The sense of visual engulfment that gives a licence to cultural amnesia is well covered in chapter 4 on the topographies of forgetting. He is especially good on the way the expansion of the city generates a labyrinth difficult to navigate and thereby induces a sense of cultural amnesia which Connerton attributes to what he terms ‘the scale of human settlement’, the production of speed, and ‘the repeated intentional destruction of the built environment’ (p. 99). These fetishes are well known, but what is convincing in Connerton's account is the way they eradicate resources of memory. For him, ‘cultural memory is eroded in this process because the building blocks of the city have been broken down’ (p. 120).

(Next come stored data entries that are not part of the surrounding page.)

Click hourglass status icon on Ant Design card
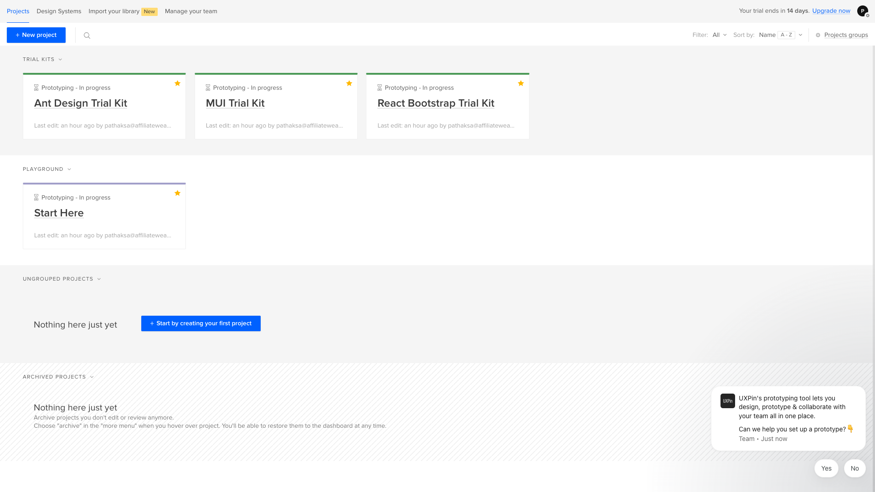Image resolution: width=875 pixels, height=492 pixels. tap(36, 87)
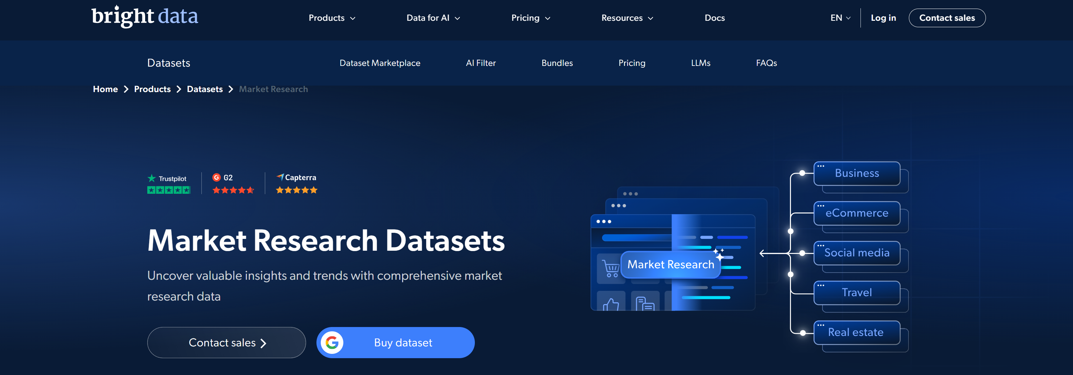Open the EN language selector
1073x375 pixels.
pyautogui.click(x=839, y=18)
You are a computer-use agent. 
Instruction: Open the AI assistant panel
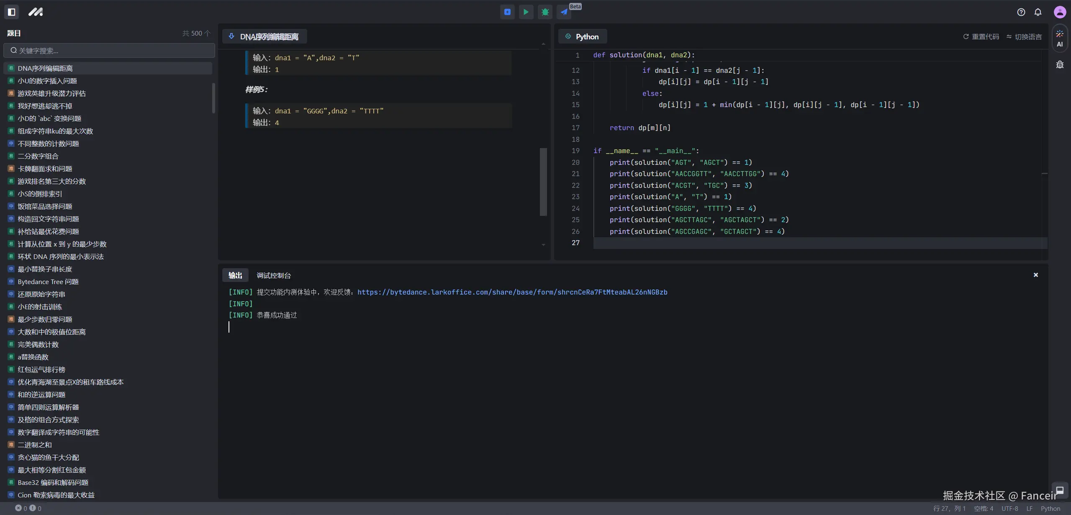point(1060,38)
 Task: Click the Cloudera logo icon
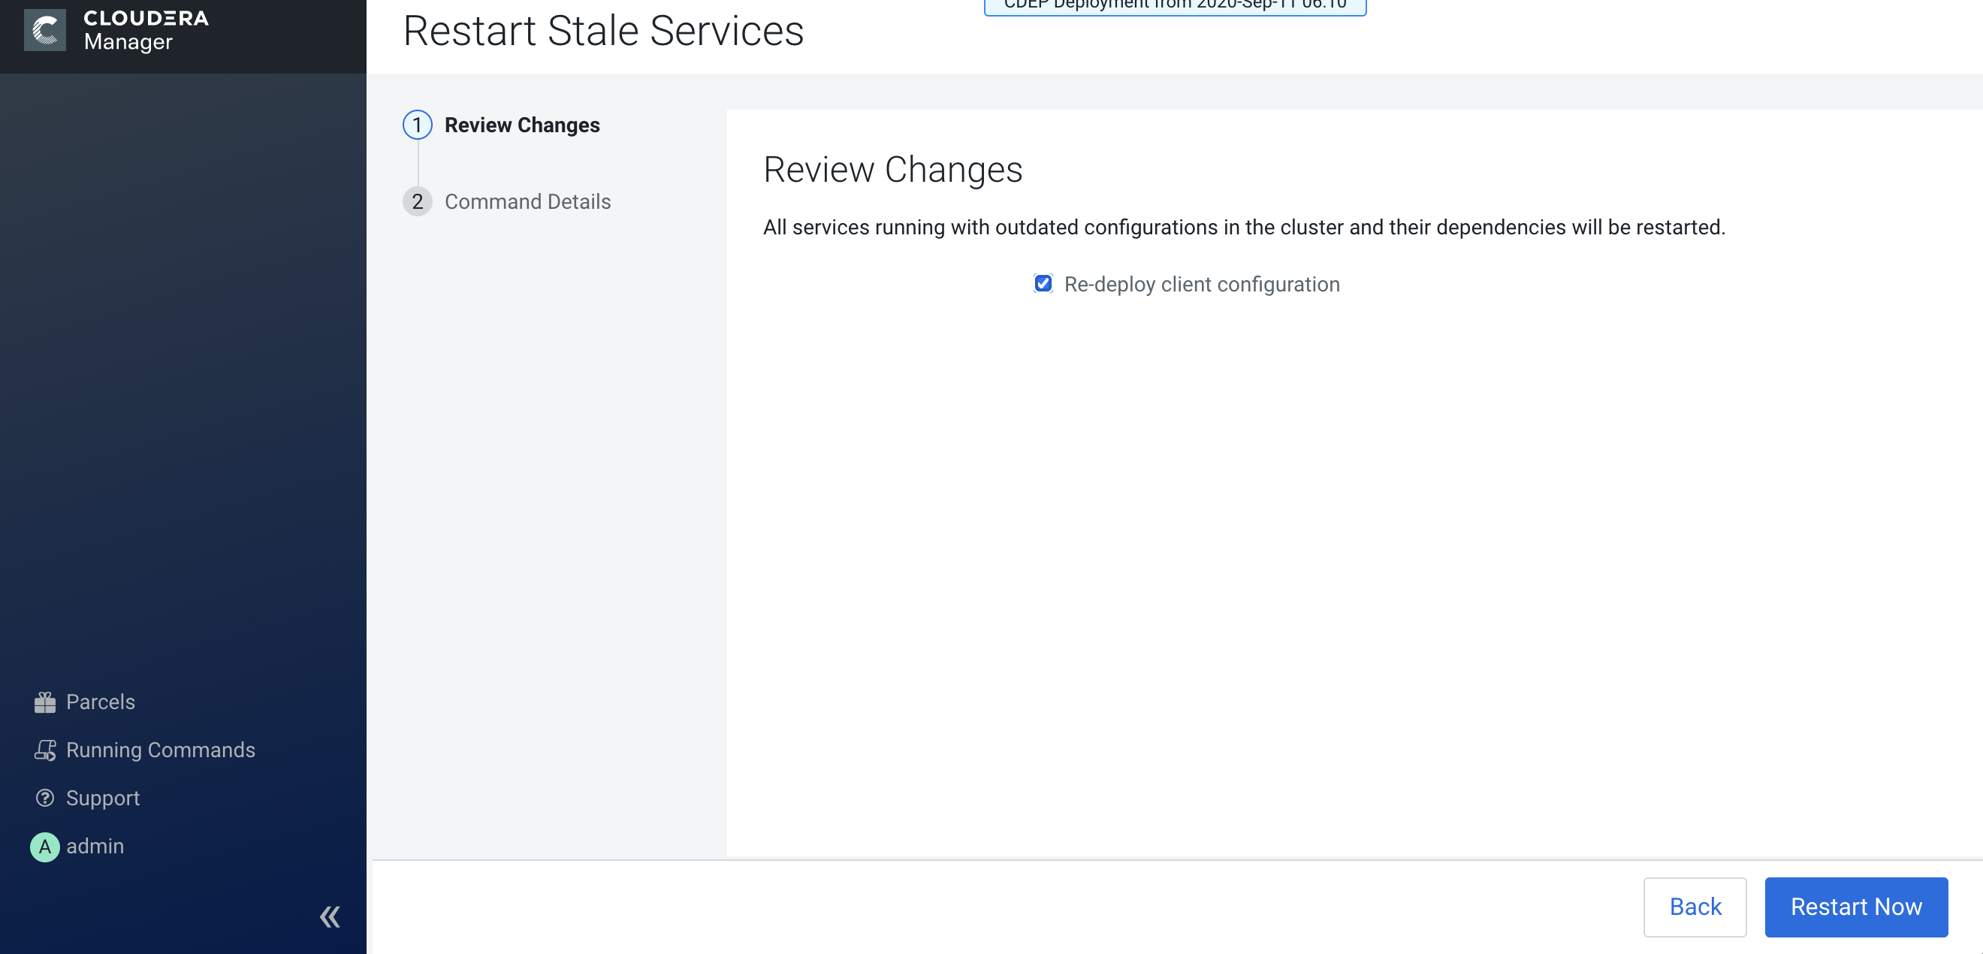45,30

He finishes on a telling point, that the heritage industry represents an effort to counteract the movements described in chapter 4 (p. 138). He now confronts an issue evaded in the study: what is forgotten? Agency returns as he recognises the matter of personal memory. While the concern of the study is with ‘spatial memorability’ (this linking back to the issue of topography: p. 140), he hits a striking insight for the study: what has been effaced and haunts is the loss of traces, of engravings for the memory, that could yield lasting impressions (p. 145). He ends on an irresolvable paradox which the study discloses with some originality, that as cultural memory expands exponentially the issue of what needs to be forgotten, or is forgotten, needs to be remembered. In a sense the study overreaches itself. Yet, this failure marks it out as one of real originality as Connerton stumbles into unknown terrains and raises the spectre of cultural amnesia in ways few have even thought about, let alone conjectured. In regard to religion, Connerton suggests that the loss of memory is something endemic in modernity and is not peculiar to secularisation. From the study, it might be inferred that the need to re‐invent religion by reference to memory is not something desirable but rather is necessary if it is to survive, which might suggest that traditionalists have a sociological point.